I'm referring to the cop drama. Car chases and Uzi-toting mercenaries are so, well . . . so '80s.
Two years after The Thing, this town is many things. "Retro" is not one of them.
There aren't many ways for new shows to distinguish themselves from the cacophony of prime-time crime dramas that litter the airwaves. But you have a very real chance here.
So, please, dig deeper. If you must give us violence -- and we realize you must -- then give us the real thing, the real story, the real streets, not this watered-down James Bond bunk.
Ditch the wild-scheme plotlines. Don't be afraid to delve into the discomfiting reality that is life in the off-camera "K-Ville." Do race. Do politics. Press buttons. Pose difficult questions that provoke even more difficult answers.
Make us uncomfortable. Make America uncomfortable. Make us think.
Katrina is not just a local issue, as much as many folks around the country would prefer it to be. It's an upheaval of massive national implications, up there with the Depression, the Dust Bowl and the diaspora that followed the Civil War.
In short, it's American history.

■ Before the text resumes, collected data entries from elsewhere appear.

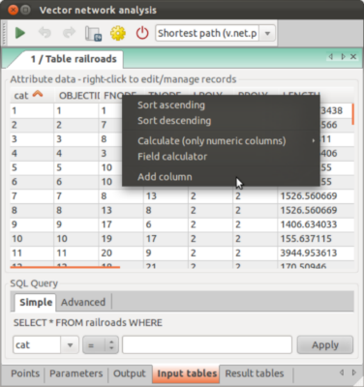Open the Calculate numeric columns submenu
Image resolution: width=364 pixels, height=387 pixels.
pos(212,141)
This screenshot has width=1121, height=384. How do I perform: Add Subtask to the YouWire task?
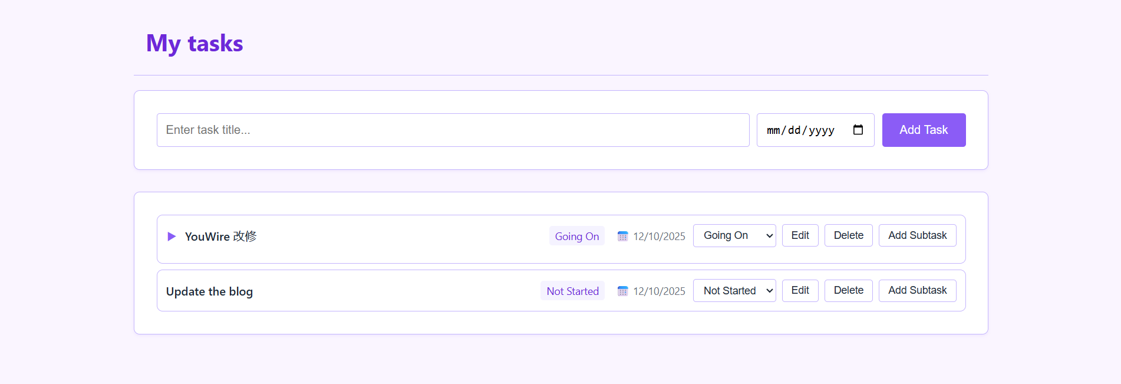(x=917, y=235)
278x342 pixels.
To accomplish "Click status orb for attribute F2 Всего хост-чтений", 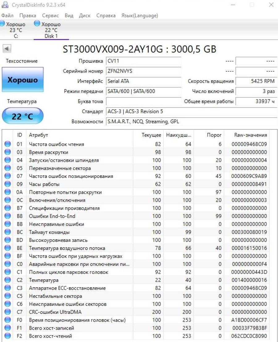I will [x=8, y=336].
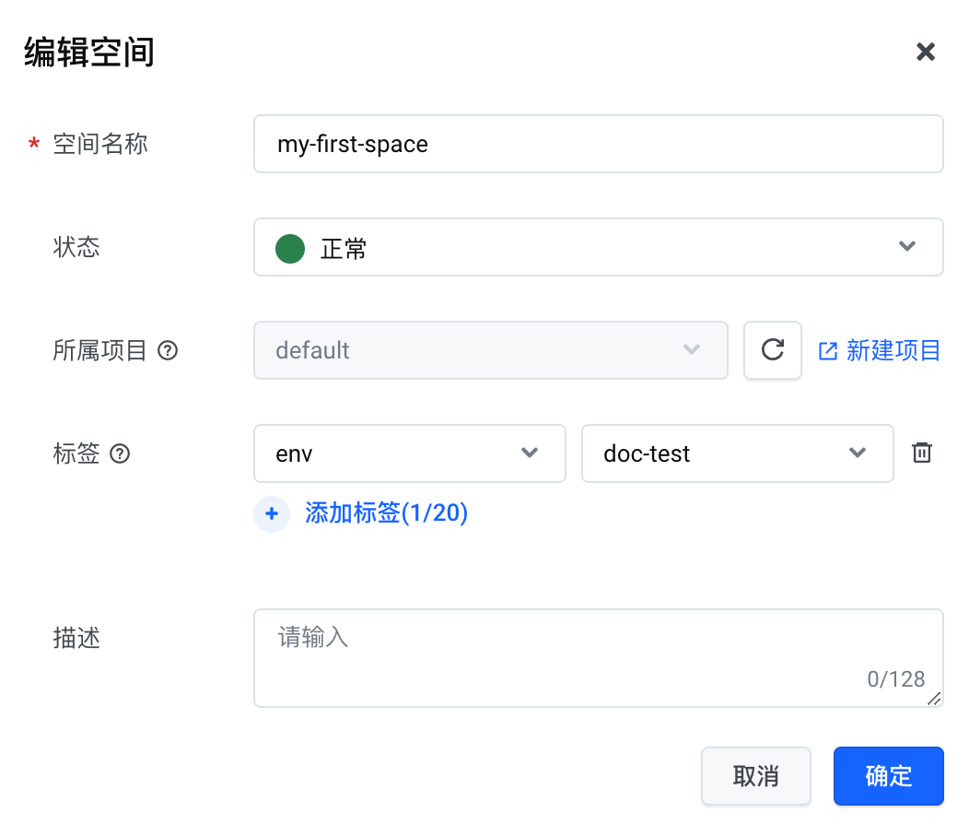
Task: Click 添加标签(1/20) link
Action: [386, 513]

And you guys have gotten a hold of this long before the History Channel, so take the opportunity to make it shine.
You can make a network prime-time TV series that is groundbreaking, entertaining and meaningful. You can be the next "M*A*S*H." But only if you stop trying to be the next "Miami Vice."
Push buttons. We can take it. The nightmares of race and politics are not exclusive to New Orleans; we're just more transparent about it. We're the fishbowl. So go ahead. Make an example of us as the aggregate sum of all of America's social ills. Everyone else is.
And a little more humor wouldn't hurt. Tragedy fuels comedy -- it's always been that way -- and our darkness can be full of absurd laughter. Some days, it's the only thing that keeps us going. (Maybe you can get Bill O'Reilly to write some jokes; he's the funniest guy on the Fox payroll.)
Then again, what you should probably do is hire some of my readers to co-write the series with you. You want Reality TV? We've got plenty of reality to go around in this town.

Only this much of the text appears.